Open jordancaraballo opened 1 year ago

jordancaraballo commented 1 year ago

Hi All,

We are trying to run WRF-SFIRE at a production level on our cluster, and wrfxpy seems to be a great solution for it. However, I am trying to figure out if wrfxpy is in a production state and if there are components where you might need some open source collaboration.

I noticed that the readthedocs page for this package is outdated, but could not find any updated documentation on how to best leverage the package (I see some small API changes from the master branch not included in the latest documentation).

I also see an open issues #67 that seemed to start addressing it, but with no traction. I believe I have encountered this GDAL problem in the past and will try to find my solution from my repos to post a pull request.

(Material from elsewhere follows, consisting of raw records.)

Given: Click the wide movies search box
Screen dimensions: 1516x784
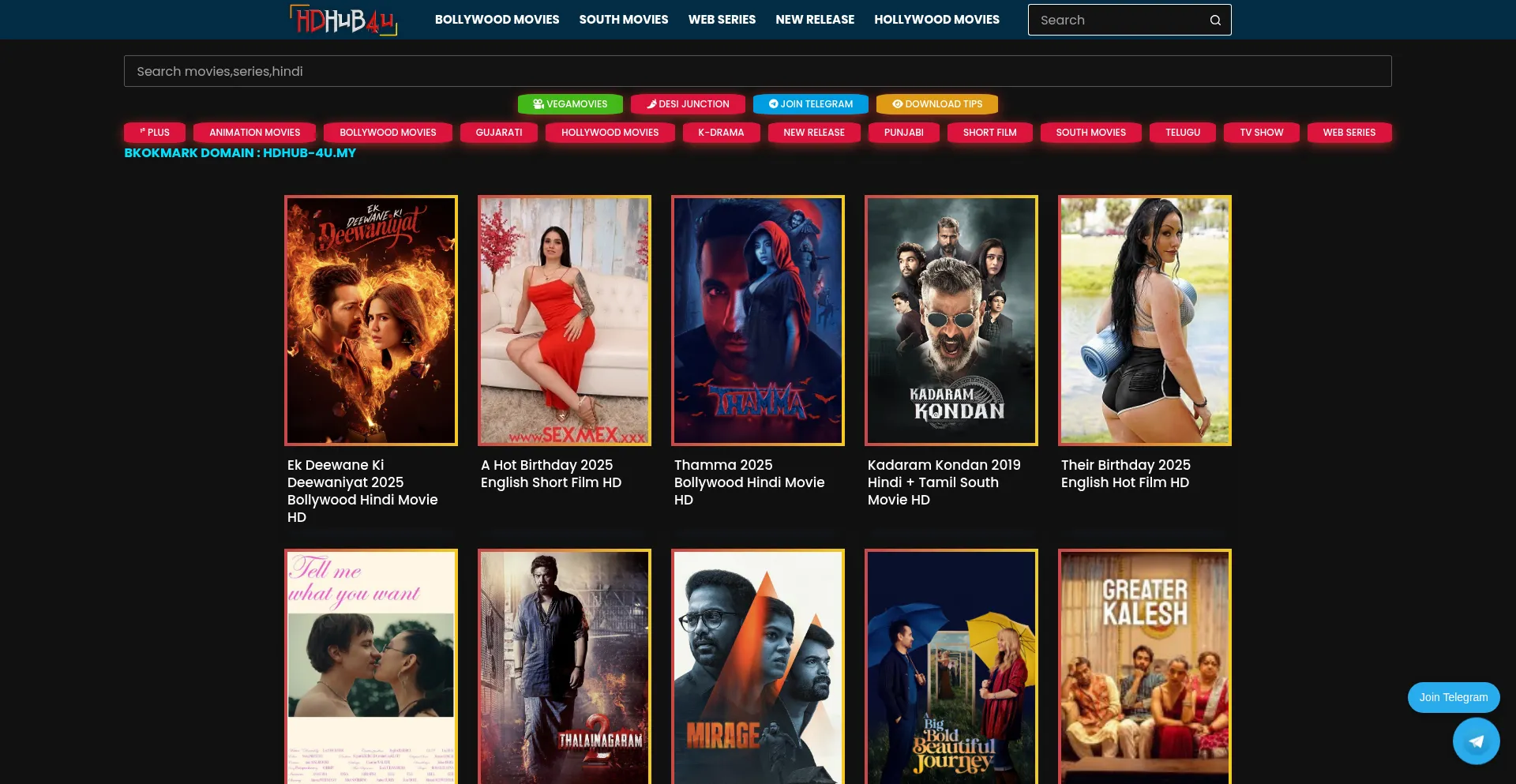Looking at the screenshot, I should 757,71.

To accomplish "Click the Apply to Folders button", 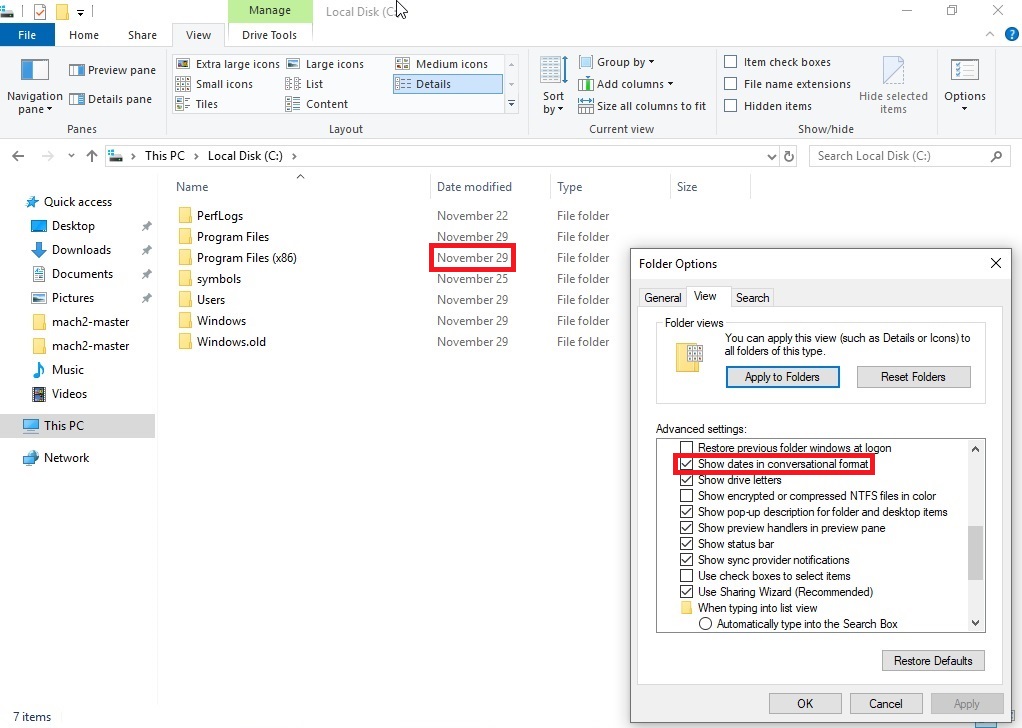I will 782,377.
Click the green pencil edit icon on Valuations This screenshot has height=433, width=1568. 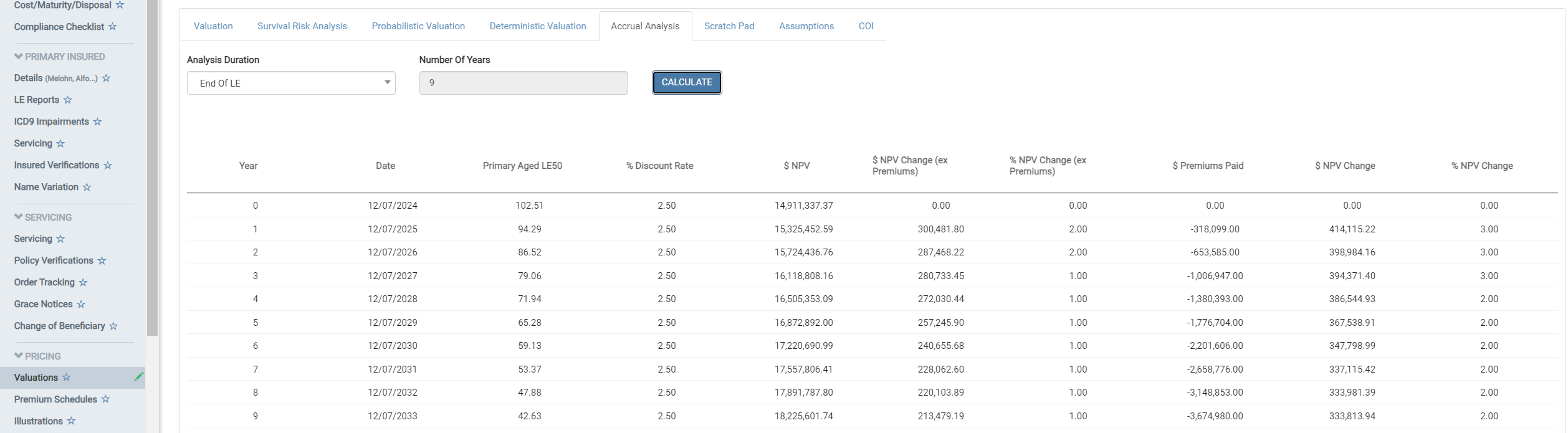pyautogui.click(x=138, y=376)
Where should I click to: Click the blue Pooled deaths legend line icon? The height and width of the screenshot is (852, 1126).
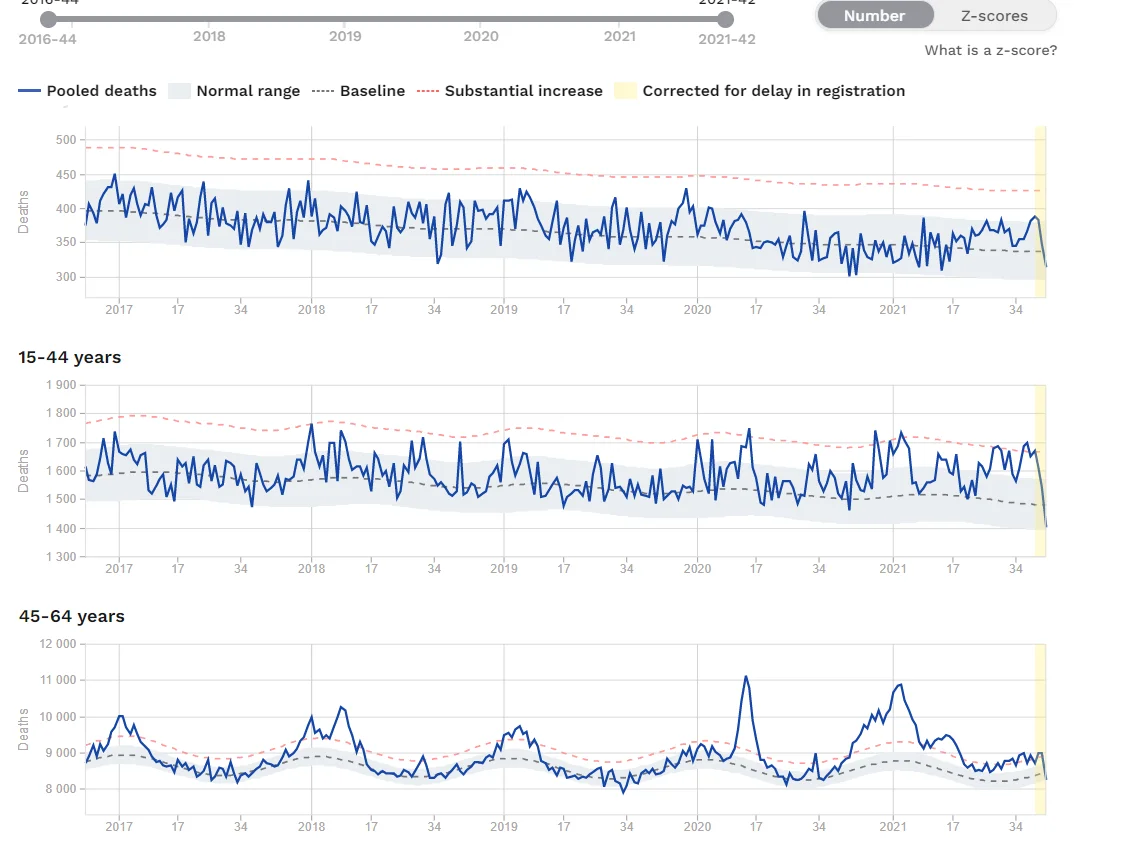pyautogui.click(x=29, y=91)
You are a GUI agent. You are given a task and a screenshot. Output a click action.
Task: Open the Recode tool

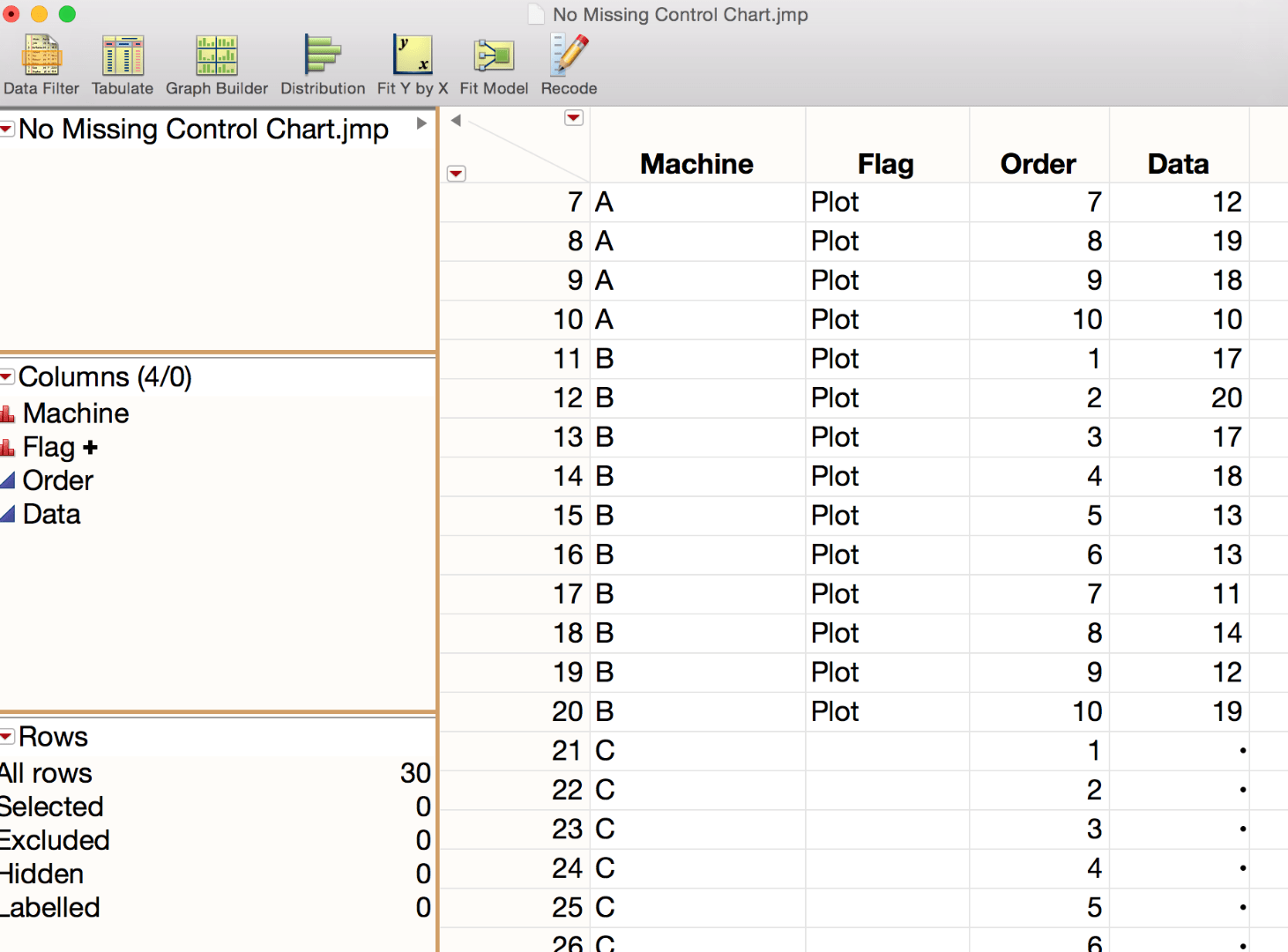(x=570, y=64)
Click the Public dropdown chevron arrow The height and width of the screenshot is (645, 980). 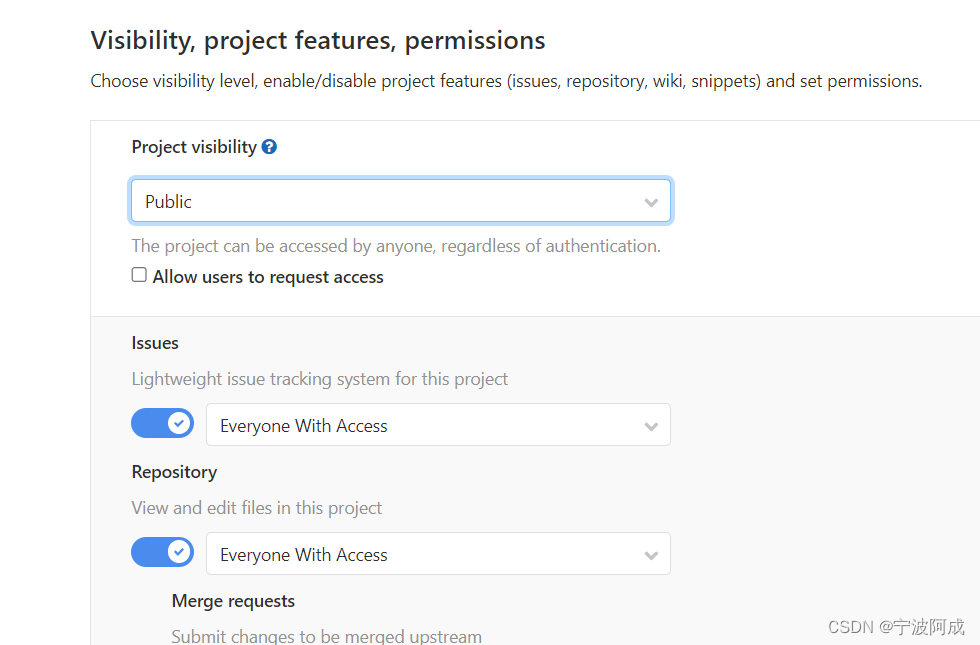point(651,202)
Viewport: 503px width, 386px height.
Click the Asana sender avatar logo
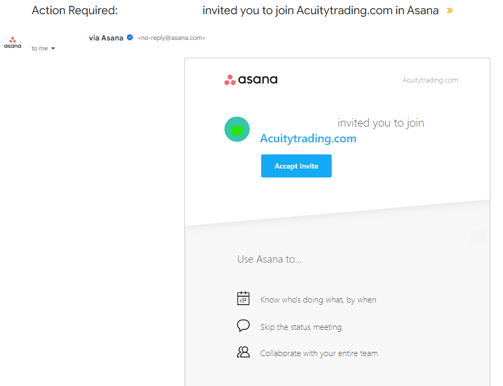[13, 43]
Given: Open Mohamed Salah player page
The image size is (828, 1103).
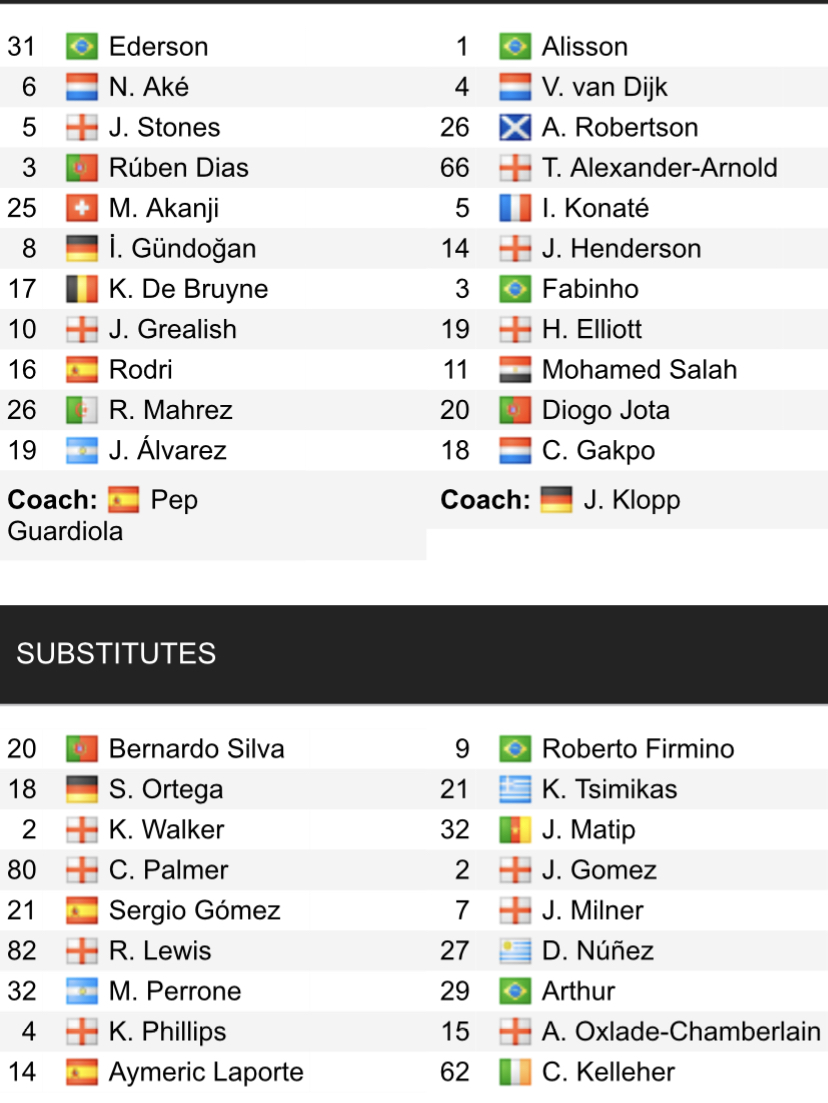Looking at the screenshot, I should 639,370.
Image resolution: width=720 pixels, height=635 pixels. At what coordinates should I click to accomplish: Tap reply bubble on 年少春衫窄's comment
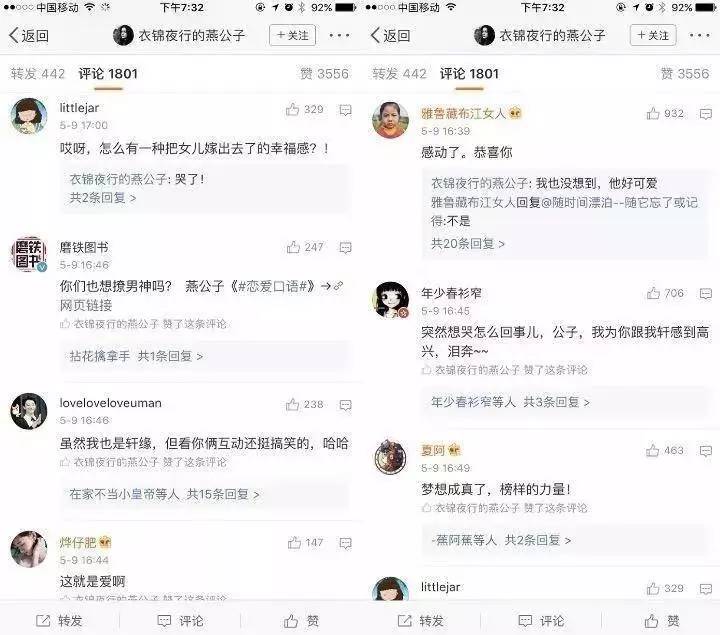[706, 293]
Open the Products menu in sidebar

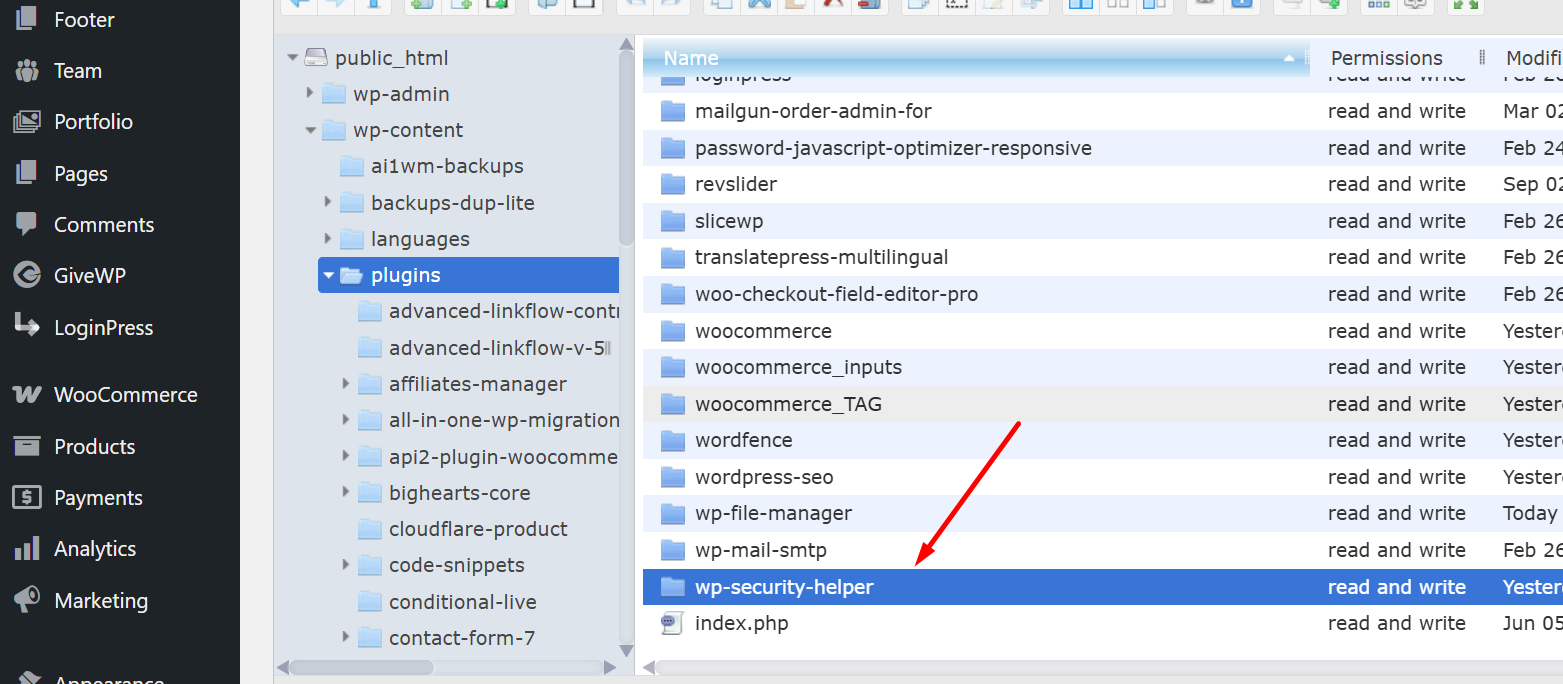[94, 446]
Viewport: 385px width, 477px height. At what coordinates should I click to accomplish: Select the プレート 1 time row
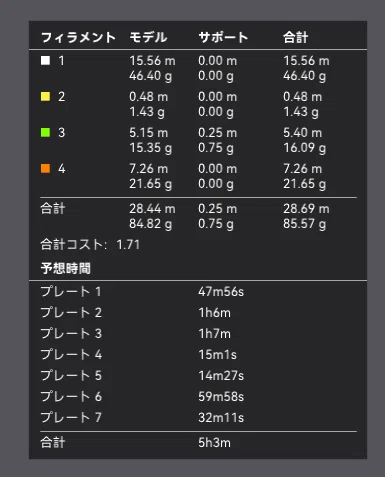pyautogui.click(x=198, y=292)
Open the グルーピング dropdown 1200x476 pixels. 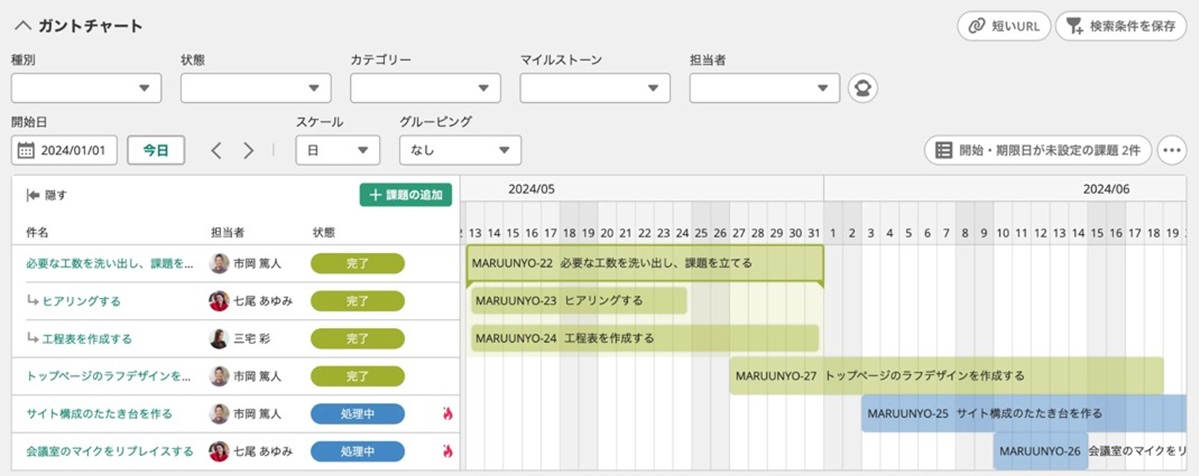pyautogui.click(x=460, y=151)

Are there any plans on publishing a pip or conda package in the future? I can probably help on that using Github actions given that it would be extremely useful for our container infrastructure to install things via package managers.

Are there plans on publishing a new release soon? Last release I see is from 2020 and the repo seems to have been largely updated since then.

Lastly, is the plan to continue supporting Python2?

Thank you very much! Jordan (jordan.a.caraballo-vega@nasa.gov)

Fergui commented 11 months ago

Hi Jordan,

We currently use wrfxpy and WRF-SFIRE to run operational forecasts. So, it is at a producing level that can handle that. We would love to collaborate and improve the code through open-source collaboration.

You are right, we need to update readthedocs but we were having some issues with it. The current most comprehensive and updated documentation can be found here: https://wiki.openwfm.org/wiki/Running_WRF-SFIRE_with_real_data_in_the_WRFx_system

We were thinking of creating a pip or conda package but never had time to do so. That would be interesting because we would need to refactor slightly the code, but it could be worth it.

Yes, we are planning on doing a major release soon. We have accumulated some developments in the develop branch that would need to be tested and pushed into a release.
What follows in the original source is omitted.